### PROBLEM TO SOLVE
Send back the line that contains "Share via Twitter icon in top row" and all lines following it through the end of the data below, exactly, omitting pictures.

START DATA RECORDS

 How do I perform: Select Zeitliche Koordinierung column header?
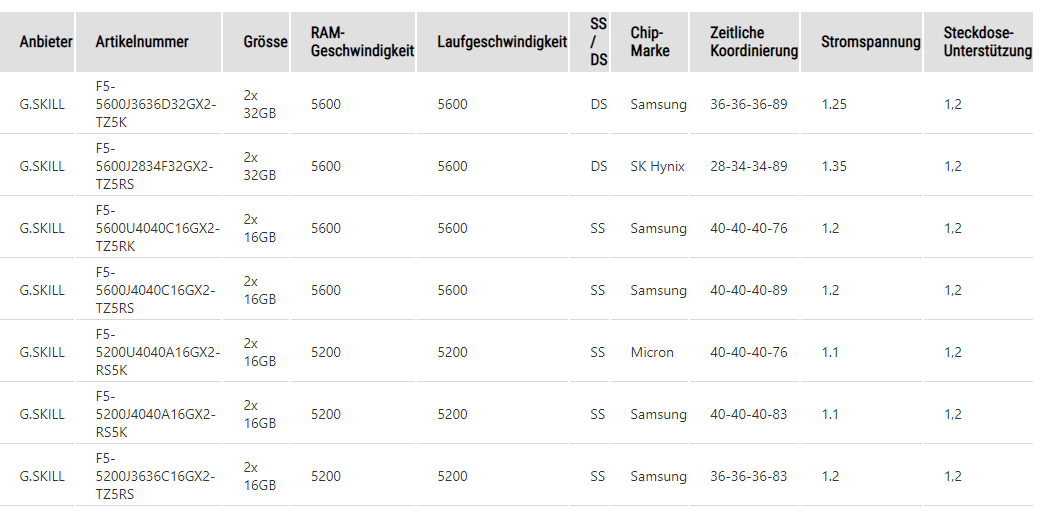(754, 42)
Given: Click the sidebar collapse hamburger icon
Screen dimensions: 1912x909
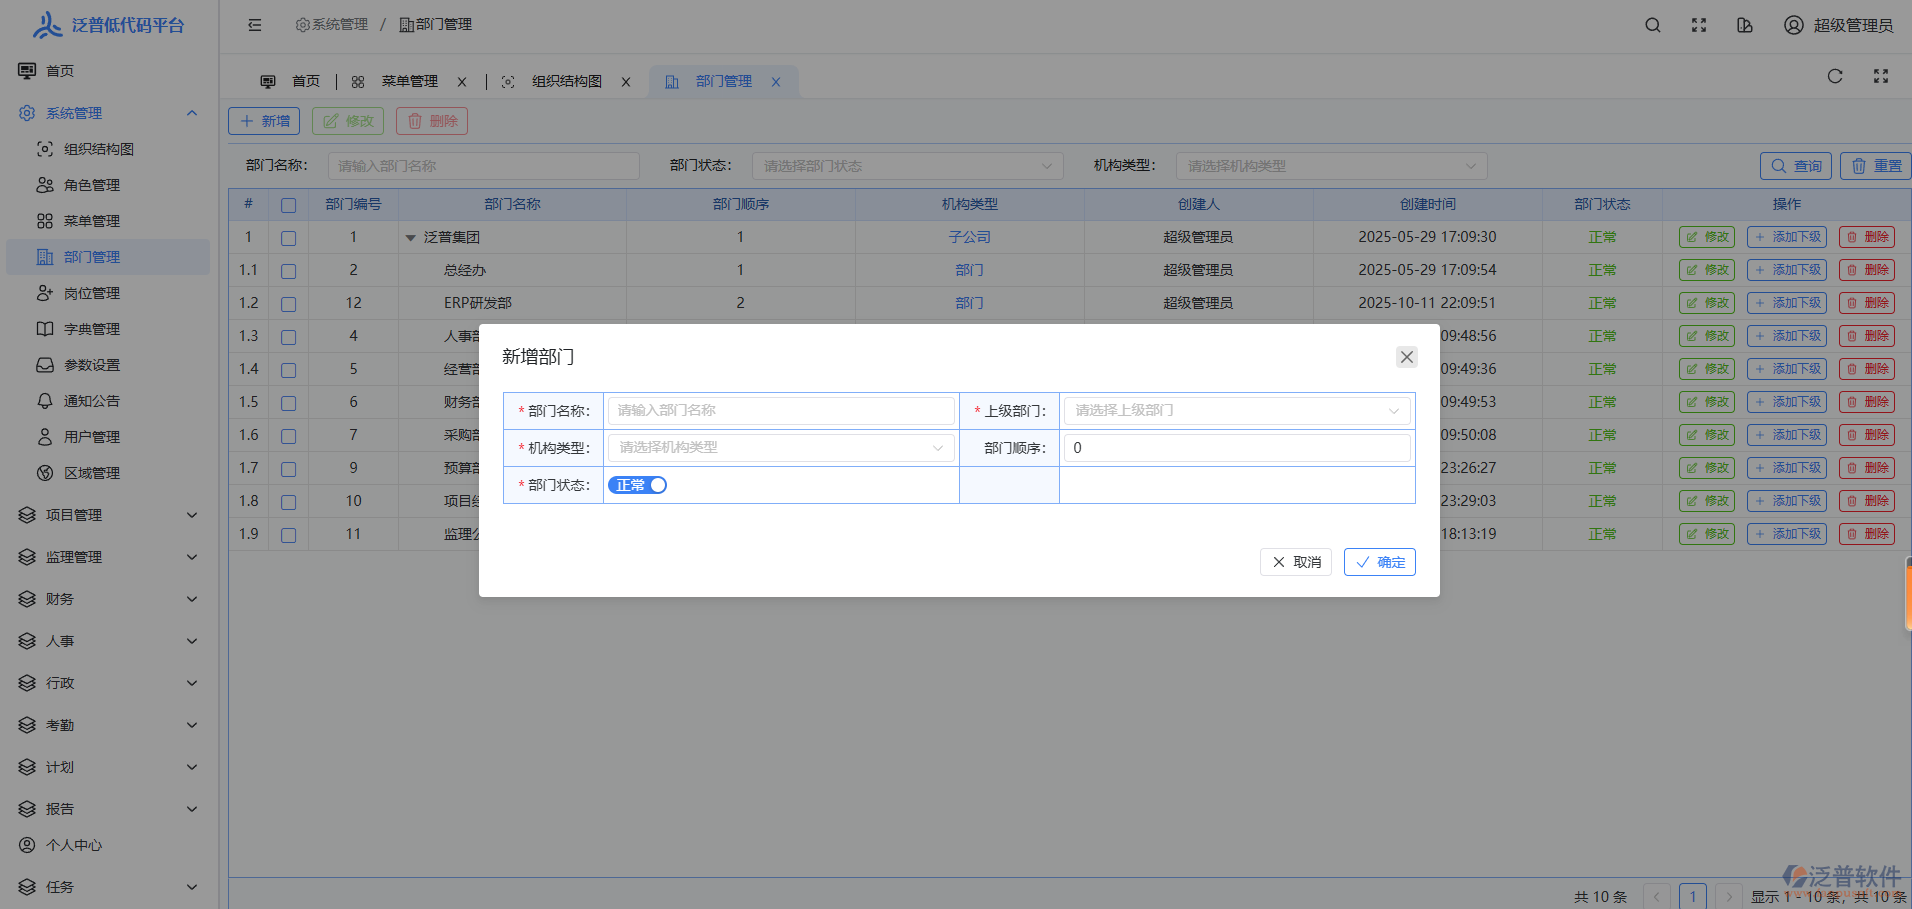Looking at the screenshot, I should click(255, 25).
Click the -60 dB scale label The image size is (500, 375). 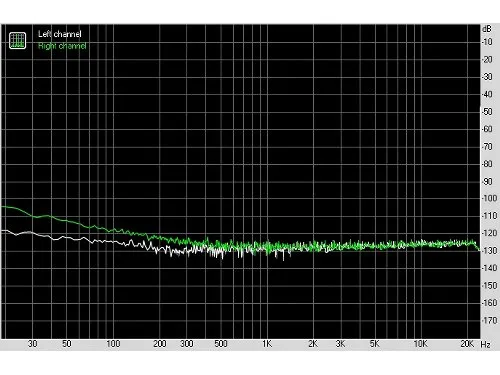pos(487,129)
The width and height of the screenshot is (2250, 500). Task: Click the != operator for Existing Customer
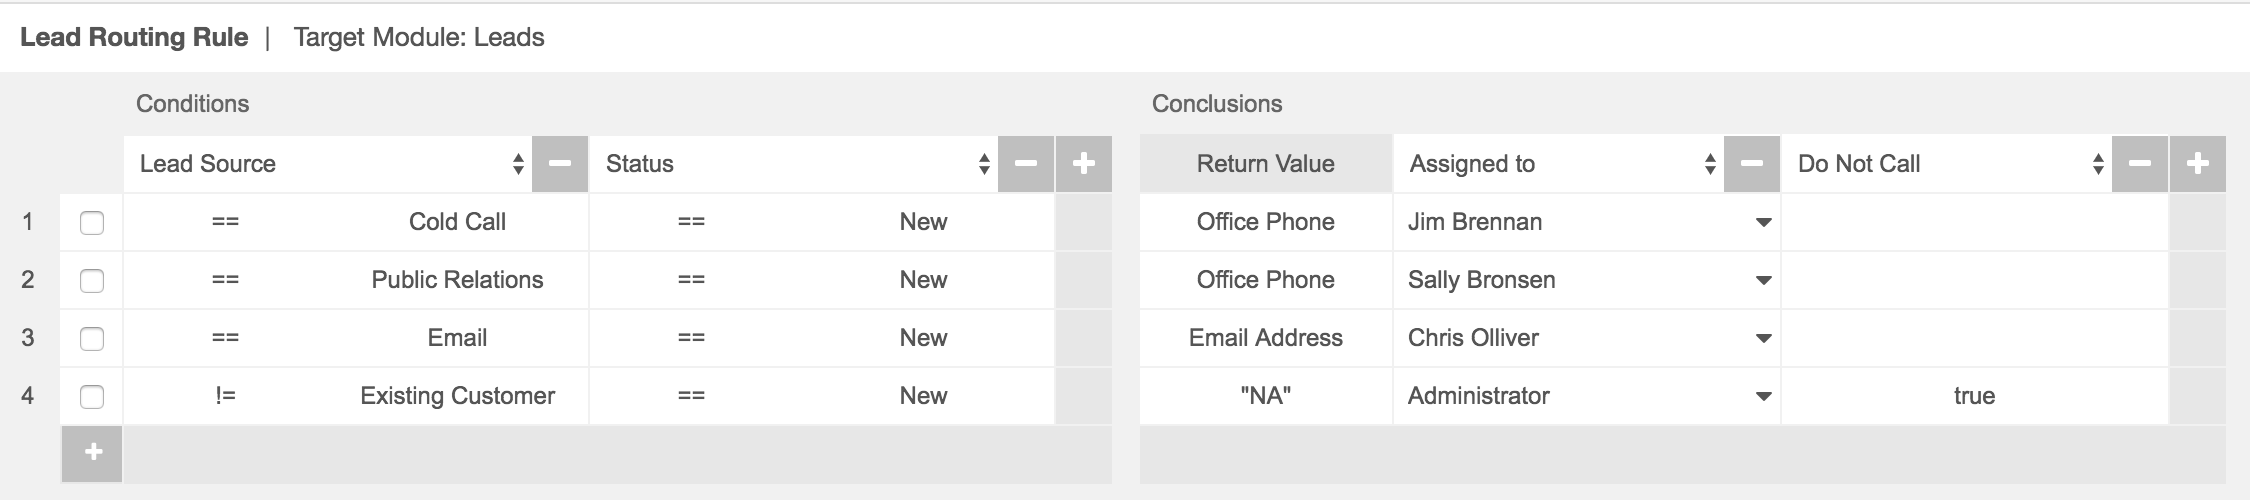225,396
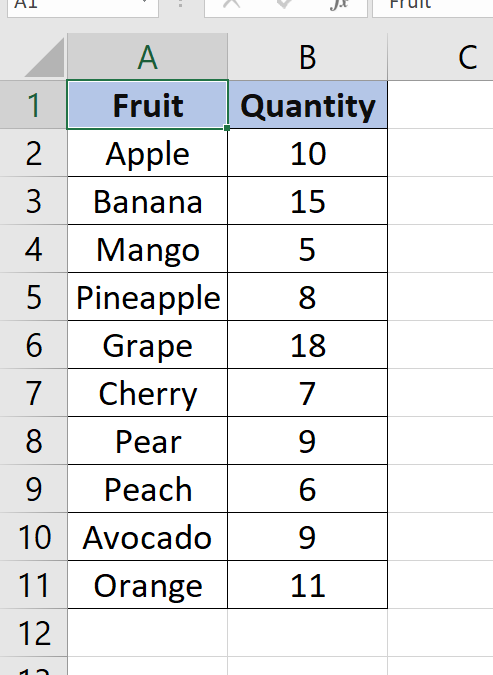The height and width of the screenshot is (675, 493).
Task: Select the Avocado cell
Action: point(147,537)
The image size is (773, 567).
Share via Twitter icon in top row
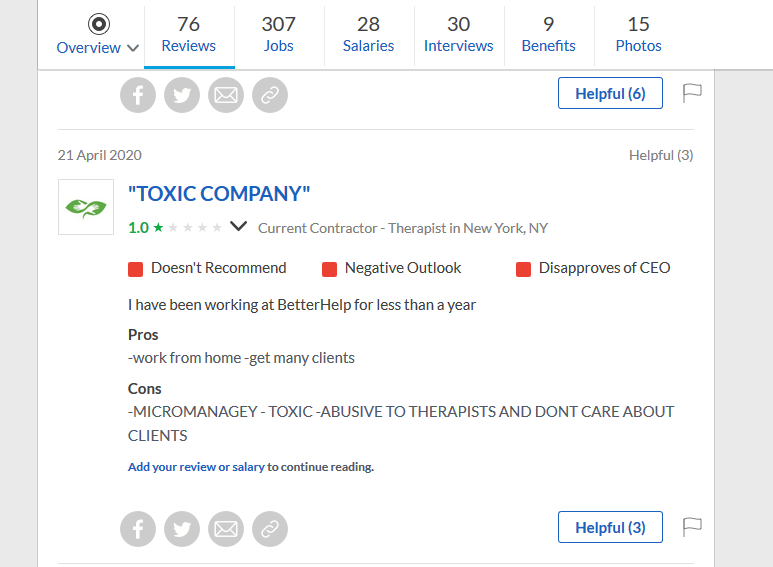182,95
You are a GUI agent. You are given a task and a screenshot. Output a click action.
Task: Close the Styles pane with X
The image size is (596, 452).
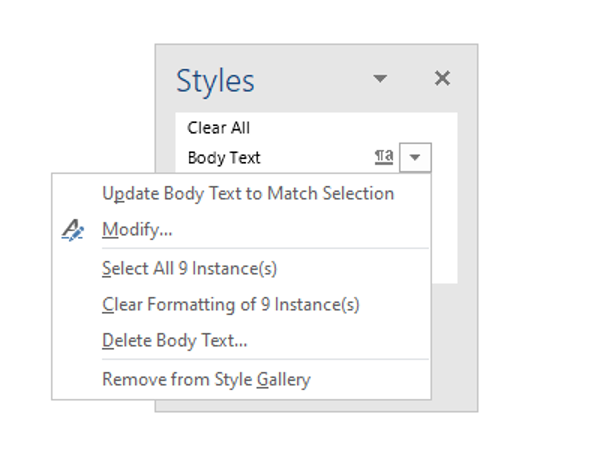click(442, 78)
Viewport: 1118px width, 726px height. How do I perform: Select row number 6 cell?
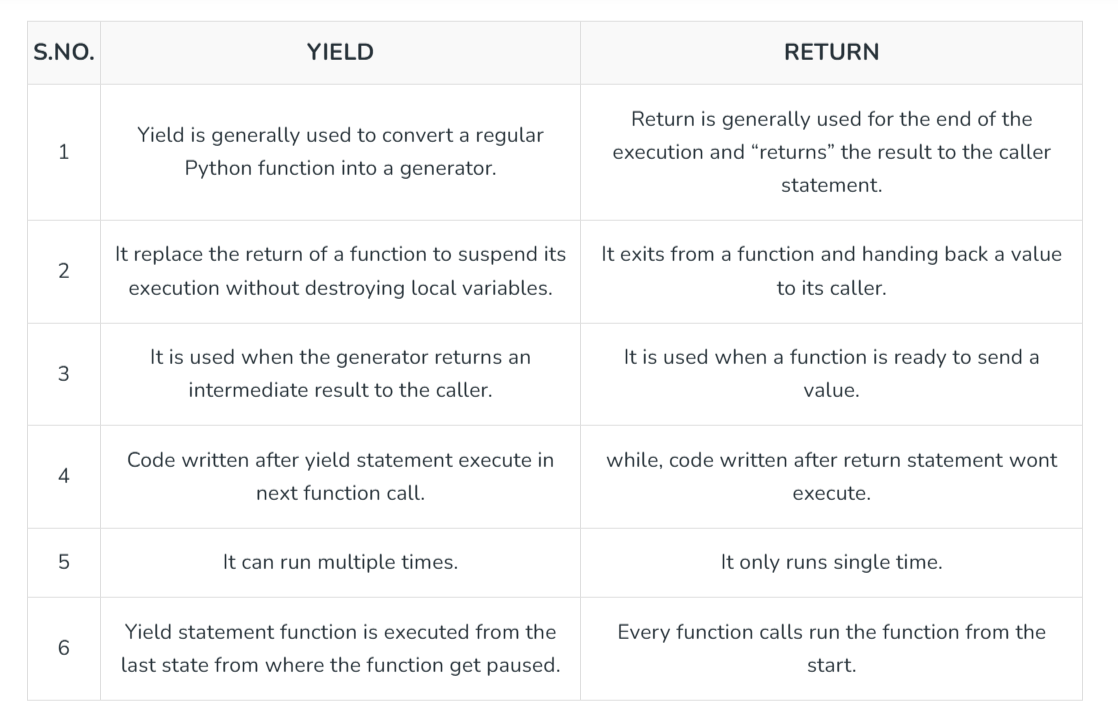pyautogui.click(x=63, y=648)
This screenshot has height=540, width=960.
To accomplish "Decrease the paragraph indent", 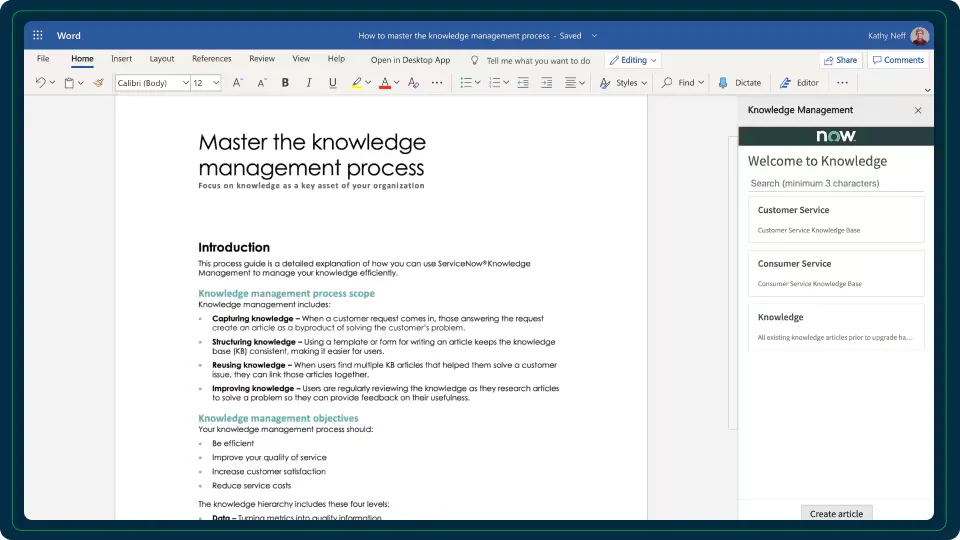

END DATA RECORDS

### TASK ANSWER
Share via Twitter icon in top row
182,95
You are a GUI agent. You are given a task and a screenshot. Output a click action.
Task: Close the Styles pane with X
The image size is (596, 452).
click(442, 78)
Viewport: 1118px width, 726px height. How do I perform: Select row number 6 cell?
pyautogui.click(x=63, y=648)
This screenshot has height=540, width=960.
To accomplish "Decrease the paragraph indent", 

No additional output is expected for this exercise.